Good things about it:

  • Great premise

  • Filming partly on the Lower East Side with the idea that all New Yorkers aren't impossibly living in lovely loft apartments
  • ...er...

Bad things about it:

  • Forgetting that not all Londoners are impossibly rich, and living in half-decorated loft apartments

  • They introduced all the complications of ex boyfriends/ pregnant ex-girlfriends, child-care for feckless relative issues etc., without really showing us any of the inner life of the characters

  • One of the best things about meeting someone new and falling in love is that first night where you stay up or walk about talking about stuff - that's what we want to see in a drama like this. But they just glossed over it. We don't get the Tom/Penelope scene - which is the only reason to see Vanilla Sky, because Cameron Crowe nailed it - we get nothing. They give us nothing. In other words, the script is dire, lazy, sketchy, half-written.

Instead they try to let the cities do the talking, with lots of skyline shots and gimmicky time-line tricks, and people walking around like they're in music videos on MTV, which is yawn-a-liscious, and lazy, and crap.

To summarise again: great idea, lousy script.

And the nutter with the sideburns, I don't know. People like him make me want to puke. They're 10-a-penny wannabee Colin Firths, and desperately dull to watch. Why the geezer from Teachers wasn't the main protagonist, I don't know.

August 27, 2004

This is Fun

Nice tickle in the Guardian Unlimitedabout Mark Thatcher.

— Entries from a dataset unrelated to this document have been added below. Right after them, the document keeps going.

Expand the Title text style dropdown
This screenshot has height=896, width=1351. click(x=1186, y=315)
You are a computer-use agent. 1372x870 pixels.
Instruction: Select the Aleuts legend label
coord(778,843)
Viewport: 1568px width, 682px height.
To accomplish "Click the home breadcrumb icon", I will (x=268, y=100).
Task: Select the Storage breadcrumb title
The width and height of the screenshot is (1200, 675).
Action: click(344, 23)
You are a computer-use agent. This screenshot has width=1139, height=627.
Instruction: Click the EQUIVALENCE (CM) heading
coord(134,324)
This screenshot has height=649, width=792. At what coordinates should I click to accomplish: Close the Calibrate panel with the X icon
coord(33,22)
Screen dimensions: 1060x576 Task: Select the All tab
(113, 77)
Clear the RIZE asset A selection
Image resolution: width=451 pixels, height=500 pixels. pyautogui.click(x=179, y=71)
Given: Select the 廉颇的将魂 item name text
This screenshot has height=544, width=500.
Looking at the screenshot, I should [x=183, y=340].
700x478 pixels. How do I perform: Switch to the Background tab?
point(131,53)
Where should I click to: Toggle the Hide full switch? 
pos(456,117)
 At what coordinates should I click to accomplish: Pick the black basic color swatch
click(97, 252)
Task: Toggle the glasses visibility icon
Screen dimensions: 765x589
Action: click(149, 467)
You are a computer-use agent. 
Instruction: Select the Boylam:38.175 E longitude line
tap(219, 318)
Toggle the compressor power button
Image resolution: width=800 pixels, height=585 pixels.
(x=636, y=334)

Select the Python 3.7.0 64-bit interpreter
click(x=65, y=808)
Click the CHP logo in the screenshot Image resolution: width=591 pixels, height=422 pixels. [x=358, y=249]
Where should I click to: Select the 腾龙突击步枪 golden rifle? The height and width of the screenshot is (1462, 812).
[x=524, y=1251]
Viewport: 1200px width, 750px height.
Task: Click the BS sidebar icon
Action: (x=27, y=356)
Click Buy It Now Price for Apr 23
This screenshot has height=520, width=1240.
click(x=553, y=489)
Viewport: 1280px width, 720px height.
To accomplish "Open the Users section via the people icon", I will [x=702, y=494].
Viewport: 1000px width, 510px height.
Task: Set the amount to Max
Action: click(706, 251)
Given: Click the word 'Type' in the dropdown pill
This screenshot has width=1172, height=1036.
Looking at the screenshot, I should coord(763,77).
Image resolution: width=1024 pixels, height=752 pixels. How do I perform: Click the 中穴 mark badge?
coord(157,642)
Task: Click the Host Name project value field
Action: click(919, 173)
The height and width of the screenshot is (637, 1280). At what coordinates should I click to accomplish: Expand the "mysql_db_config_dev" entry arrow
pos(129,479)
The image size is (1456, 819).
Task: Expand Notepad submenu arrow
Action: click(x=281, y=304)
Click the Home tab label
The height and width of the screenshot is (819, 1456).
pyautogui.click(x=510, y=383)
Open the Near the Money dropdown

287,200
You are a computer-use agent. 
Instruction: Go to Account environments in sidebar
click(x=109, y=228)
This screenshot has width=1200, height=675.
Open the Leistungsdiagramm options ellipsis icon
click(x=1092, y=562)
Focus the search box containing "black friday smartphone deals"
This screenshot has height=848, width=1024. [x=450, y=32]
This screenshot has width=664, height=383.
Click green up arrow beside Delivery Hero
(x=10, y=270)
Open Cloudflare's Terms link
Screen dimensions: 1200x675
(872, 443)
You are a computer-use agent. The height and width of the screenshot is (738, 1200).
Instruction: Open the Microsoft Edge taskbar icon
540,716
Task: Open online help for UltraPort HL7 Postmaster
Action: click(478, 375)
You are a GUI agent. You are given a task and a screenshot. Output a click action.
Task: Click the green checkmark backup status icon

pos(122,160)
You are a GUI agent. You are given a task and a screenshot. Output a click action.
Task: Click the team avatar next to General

To which I'd add: remember how soft Mrs Thatch always was on Apartheid? It was her most human aspect, that she had a complete blind spot concerning her son. A bit like Dot Cotton in EastEnders x10. Funny how Mark ended up living in South Africa.

Will someone one day write a history book that spells it all out in large print, all the sickness and corruptionand mother love?


Older readers will remember that I consider Paula Radcliffe to be the David Bedford of women. Now she's announced that she is to run 10,000m after all, I eagerly await the proof of my wrongness, or wrongniosity.

To expand upon my thoughts, I think, essentially, that the kind of race that Radcliffe runs, while it works in smaller events and venues, is tactically naive in the Olympic setting. I just think her opposition are more savvy in the Olympics, and feel there's more at stake.

Radcliffe wins, basically, by breaking her opponents on the wheel of her early race pace. She leads from the front, and sets a fast pace, which destroys her pursuers if they try to keep up with her.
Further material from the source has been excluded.